◆ Task to carry out ◆
Wherever the listing has a line with the string "accomplish", copy that line out.

◆ The data ◆
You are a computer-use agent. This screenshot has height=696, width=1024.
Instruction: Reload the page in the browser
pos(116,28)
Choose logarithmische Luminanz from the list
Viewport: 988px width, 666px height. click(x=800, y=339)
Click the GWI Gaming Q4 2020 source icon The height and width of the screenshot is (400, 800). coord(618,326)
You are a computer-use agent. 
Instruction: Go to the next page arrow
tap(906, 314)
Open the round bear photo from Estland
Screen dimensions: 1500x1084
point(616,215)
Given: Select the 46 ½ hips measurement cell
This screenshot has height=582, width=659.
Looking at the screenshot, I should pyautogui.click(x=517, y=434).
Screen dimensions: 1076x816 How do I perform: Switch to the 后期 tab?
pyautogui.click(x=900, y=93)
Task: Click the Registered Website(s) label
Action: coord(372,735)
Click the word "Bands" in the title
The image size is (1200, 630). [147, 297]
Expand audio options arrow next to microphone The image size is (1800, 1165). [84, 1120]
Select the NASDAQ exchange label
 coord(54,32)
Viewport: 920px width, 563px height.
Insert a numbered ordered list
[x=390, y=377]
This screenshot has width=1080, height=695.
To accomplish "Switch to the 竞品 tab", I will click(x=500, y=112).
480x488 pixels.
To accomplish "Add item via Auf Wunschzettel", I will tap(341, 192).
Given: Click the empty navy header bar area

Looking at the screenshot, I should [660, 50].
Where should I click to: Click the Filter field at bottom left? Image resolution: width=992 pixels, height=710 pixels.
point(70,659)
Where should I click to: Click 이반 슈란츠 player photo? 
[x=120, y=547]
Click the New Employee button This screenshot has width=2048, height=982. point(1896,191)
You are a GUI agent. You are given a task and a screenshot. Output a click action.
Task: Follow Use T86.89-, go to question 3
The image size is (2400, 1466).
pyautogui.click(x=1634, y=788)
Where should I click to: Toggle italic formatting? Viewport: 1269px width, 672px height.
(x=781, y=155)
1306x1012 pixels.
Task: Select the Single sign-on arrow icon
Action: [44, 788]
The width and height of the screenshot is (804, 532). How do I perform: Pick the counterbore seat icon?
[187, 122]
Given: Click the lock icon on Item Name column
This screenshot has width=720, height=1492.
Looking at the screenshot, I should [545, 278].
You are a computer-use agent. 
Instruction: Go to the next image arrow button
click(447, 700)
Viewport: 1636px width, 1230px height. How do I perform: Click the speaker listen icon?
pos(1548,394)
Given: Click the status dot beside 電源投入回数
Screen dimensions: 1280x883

◆ Your response ◆
To accomplish "Switch to the 竞品 tab", I will click(x=500, y=112).
To accomplish "Add item via Auf Wunschzettel", I will tap(341, 192).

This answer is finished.